Brown Bess Musket "Were the British nuts?"

Brown Bess Musket

The Brown Bess was the most popular musket of all time, it saw service as your everyday British laymans gun from early 1700's to mid 1800's. These smoothbore muskets were very, extremely, inaccurate. Have you ever wondered why the British armies stood toe to toe with their enemies and shot each other down like cows? This musket is the reason why! The Brown Bess, just like most other smoothbore guns, was designed long before rifling was discovered. Rifling is a fundamental part of accuracy that if done without will leave you with a group of 1 foot at 15 feet!
The Brown Bess musket was a flintlock musket. The flintlock musket was a much smarter design than the previous models such as the matchlock musket, and far easier to make than the wheel lock musket. The flintlock carried a piece of flint (a kind of stone) in the place of a where a hammer would be on a more modern rifle. When you pulled the trigger the flint would descend, striking a piece of steel on the way down and sparking the powder in the priming pan, which discharged the gun.
Even after rifles were invented (called rifles because of the rifling found in the barrel) some generals proffered the faster loading smothbore Brown Bess muskets. The newer muzzle loading rifles, like the Kentucky Long Rifle, took a much longer time to load because the shot had the fit in the barrel much tighter for the rifling to be effective, and underneath the ball would be the patch. So altogether it was a very tight squeeze to get that ball down the barrel. But the effect was well worth it. Kentucky Long Rifles were able to hit targets at 350 yards! And certain records show even better shots! Kentucky Rifles were made in both flintlock design and later, cap and ball.
So the British were not exactly "nuts" during Revolutionary War time period, they just lacked technology. And by the way many of the Americans at that time had smoothbore muskets too. But it is true that the British held to their mode of volleys longer than any other country.

Check if you are interested in finding one of these historical collectible guns.

Lynden, WA


Anonymous said...

Rifling was first used at least going back to the mid-1400's for cannon. It was too costly at the time to make it viable for infantry weapons, but hunting rifles were in use at least by the mid-1600's (English Civil War).

Rifles were not standard issue for infantry due to cost, ease of manufacture and the fact that training would be more extensive for your average infantryman.

The Long Land and Short Land muskets, known generally as "Brown Bess," were not as inaccurate as people often claim. A well-trained soldier could reliably hit targets out to 50-75 yards. Rifles could be used to hit targets to 100-150 yards for your average user. Someone well acquainted with a rifle could hit targets out to 300 yards w/ claims going up to 500 yards.

The primary difference between Colonial and Royal forces was training and by extension the tactics used. Rifles were not inherently better than muskets to the point that they "won the war." Colonial forces were often forced to fight using guerilla tactics, and the English did not adapt much, if at all, to the situation.

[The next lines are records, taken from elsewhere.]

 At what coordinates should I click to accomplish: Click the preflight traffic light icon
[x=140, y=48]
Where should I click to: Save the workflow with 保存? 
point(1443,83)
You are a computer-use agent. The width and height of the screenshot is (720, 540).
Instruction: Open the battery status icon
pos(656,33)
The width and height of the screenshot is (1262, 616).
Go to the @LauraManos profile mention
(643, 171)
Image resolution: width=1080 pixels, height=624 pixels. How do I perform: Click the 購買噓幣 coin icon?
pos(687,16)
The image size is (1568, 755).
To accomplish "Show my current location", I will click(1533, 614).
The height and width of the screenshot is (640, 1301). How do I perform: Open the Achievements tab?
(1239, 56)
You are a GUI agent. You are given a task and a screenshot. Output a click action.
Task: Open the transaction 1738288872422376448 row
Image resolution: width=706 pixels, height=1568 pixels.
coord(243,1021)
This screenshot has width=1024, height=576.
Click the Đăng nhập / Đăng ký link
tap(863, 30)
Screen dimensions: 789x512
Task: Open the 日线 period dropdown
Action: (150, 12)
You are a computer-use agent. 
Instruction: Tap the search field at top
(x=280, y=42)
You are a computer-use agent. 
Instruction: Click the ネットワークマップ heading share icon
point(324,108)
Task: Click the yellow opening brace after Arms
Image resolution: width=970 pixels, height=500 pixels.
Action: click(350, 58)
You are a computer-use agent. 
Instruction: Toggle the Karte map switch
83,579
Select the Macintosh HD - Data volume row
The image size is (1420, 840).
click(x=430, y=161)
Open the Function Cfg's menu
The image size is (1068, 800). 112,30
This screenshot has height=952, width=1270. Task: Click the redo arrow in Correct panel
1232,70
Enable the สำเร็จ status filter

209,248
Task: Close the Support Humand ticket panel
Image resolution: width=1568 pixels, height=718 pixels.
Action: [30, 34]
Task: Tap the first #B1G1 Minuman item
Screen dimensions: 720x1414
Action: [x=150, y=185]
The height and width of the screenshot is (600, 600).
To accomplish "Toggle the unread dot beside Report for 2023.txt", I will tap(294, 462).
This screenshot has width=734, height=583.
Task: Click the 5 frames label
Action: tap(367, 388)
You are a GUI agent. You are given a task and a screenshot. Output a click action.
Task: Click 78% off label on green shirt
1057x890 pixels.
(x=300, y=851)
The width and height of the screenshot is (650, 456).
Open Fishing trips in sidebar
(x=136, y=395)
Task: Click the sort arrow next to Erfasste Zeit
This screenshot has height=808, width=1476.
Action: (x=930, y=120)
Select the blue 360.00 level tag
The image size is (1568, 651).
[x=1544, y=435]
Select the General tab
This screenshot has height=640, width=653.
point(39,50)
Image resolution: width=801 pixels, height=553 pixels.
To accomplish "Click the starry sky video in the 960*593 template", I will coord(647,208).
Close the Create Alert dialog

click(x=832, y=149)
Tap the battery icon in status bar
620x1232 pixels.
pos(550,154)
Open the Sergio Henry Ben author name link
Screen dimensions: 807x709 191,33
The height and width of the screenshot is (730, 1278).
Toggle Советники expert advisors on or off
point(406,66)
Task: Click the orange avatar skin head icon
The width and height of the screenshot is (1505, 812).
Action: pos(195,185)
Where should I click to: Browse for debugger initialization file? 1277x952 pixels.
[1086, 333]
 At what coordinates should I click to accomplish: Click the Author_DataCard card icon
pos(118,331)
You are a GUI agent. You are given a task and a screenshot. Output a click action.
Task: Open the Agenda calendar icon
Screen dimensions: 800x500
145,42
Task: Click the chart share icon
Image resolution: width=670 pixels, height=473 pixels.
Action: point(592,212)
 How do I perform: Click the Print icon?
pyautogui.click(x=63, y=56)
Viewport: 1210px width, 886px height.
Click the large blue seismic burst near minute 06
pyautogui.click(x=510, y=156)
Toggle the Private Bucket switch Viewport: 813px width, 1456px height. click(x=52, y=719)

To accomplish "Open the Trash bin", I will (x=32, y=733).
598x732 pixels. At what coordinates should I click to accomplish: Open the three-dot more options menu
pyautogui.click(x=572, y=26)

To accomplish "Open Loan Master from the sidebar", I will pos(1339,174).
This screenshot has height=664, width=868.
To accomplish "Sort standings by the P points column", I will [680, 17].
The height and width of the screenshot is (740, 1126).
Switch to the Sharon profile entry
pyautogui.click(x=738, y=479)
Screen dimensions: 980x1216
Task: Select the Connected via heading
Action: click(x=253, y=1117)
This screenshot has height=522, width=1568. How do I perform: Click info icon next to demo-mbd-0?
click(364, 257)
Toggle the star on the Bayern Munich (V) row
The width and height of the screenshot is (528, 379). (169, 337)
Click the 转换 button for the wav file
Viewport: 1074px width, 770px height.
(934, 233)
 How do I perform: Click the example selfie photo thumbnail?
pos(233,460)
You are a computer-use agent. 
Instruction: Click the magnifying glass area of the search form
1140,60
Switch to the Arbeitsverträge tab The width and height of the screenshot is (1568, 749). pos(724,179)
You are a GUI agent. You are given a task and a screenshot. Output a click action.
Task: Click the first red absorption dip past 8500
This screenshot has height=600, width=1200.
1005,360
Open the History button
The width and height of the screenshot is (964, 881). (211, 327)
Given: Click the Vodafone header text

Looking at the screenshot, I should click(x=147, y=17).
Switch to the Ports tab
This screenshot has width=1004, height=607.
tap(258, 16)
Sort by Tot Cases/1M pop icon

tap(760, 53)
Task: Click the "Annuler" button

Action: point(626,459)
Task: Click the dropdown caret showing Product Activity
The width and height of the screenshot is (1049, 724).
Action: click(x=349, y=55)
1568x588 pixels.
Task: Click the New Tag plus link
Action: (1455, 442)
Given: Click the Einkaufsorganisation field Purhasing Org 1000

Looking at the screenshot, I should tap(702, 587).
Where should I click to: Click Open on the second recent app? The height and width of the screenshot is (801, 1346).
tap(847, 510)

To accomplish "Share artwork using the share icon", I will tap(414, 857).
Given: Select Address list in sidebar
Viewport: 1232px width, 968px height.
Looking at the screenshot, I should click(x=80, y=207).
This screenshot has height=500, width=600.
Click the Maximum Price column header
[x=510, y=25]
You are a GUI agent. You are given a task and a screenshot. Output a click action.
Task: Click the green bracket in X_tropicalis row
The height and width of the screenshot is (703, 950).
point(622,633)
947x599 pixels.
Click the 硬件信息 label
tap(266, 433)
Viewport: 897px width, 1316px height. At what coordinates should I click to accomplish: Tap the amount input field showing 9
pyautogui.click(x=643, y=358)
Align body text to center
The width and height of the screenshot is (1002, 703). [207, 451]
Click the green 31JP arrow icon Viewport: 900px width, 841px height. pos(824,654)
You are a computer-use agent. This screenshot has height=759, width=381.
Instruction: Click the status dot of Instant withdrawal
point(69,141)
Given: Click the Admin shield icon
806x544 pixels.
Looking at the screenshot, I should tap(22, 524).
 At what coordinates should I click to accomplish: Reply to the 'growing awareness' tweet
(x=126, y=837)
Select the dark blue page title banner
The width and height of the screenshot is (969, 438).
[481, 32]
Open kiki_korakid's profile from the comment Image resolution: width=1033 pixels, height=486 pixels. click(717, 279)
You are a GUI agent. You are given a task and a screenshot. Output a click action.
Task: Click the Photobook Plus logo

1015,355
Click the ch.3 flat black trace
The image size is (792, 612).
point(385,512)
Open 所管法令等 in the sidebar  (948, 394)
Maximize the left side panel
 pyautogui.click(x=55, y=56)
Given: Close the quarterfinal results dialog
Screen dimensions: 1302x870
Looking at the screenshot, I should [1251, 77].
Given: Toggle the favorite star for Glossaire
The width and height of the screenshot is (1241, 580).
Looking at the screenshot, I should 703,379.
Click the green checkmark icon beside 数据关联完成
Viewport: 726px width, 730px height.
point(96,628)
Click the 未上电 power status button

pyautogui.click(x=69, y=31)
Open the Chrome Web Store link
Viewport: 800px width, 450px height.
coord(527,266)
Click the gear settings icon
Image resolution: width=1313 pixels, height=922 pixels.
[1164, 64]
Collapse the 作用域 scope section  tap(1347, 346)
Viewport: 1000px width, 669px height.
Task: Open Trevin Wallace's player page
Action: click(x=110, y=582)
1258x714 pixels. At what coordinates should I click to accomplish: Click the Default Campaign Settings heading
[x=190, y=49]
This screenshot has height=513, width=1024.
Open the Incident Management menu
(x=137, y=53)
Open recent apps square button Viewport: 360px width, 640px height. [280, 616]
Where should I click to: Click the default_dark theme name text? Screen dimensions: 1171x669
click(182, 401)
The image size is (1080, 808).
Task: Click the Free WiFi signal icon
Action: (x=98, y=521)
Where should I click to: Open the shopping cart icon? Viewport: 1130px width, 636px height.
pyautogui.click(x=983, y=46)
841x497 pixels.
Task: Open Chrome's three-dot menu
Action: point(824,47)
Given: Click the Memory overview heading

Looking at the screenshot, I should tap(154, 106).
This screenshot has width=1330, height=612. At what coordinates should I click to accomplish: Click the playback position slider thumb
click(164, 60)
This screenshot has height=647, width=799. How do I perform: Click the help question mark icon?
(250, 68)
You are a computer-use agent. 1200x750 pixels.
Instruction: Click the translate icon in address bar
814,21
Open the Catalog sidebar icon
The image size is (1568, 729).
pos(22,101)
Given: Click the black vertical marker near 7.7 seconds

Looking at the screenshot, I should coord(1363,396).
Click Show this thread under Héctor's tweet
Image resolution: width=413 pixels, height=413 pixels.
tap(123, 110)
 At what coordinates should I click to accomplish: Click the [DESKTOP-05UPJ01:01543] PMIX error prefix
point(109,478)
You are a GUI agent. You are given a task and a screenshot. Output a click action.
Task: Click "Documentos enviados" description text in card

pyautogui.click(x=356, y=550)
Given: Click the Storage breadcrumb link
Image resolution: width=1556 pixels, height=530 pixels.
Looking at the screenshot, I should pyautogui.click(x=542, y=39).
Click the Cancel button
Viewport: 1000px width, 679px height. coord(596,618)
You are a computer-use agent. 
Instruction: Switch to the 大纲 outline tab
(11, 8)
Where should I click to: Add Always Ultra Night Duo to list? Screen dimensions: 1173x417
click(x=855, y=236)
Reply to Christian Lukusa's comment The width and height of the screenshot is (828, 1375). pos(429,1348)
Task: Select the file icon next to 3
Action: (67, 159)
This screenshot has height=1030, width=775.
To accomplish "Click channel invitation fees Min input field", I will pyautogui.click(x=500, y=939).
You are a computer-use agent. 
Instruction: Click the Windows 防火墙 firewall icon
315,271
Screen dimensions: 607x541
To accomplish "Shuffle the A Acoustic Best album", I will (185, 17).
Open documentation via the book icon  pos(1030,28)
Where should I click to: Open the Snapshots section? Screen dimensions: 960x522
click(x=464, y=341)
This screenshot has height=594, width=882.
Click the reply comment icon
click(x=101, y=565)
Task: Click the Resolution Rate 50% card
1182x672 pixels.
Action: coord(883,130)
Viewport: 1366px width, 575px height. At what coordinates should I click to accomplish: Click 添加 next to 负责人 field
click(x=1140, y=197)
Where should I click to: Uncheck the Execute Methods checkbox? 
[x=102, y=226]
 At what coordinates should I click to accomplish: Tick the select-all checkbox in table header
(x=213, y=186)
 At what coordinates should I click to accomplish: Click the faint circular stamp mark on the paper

One does not need 300+ yard accuracy to win a battle when you ambush soldiers that cannot deal with the scenario. This is why the English so often referred to the Colonial soldiers as little more than criminals and murderers.

The smoothbore muskets were much more adept at killing people than they are given credit for. A rifle may have better range if the user has a good eye, but the average person will likely be only slightly better than a trained soldier using a smoothbore.

Anonymous said...

Plus, adding to the historical inaccuracy of the initial statement. The British army was not the "shoulder to shoulder" army of modern myth. In reality the British were more adaptaive to the new theatre oin North America than even the rebels were in open combat. The Britishuse of rifles, open order, Light Infantry and the dissolution of even marking in tight formations and lock step all indicate that the smootbore Brown Bess was an effective shock weapon adapting to a new style of fast warfare in the American Revolution.

Enjoy this great weapon!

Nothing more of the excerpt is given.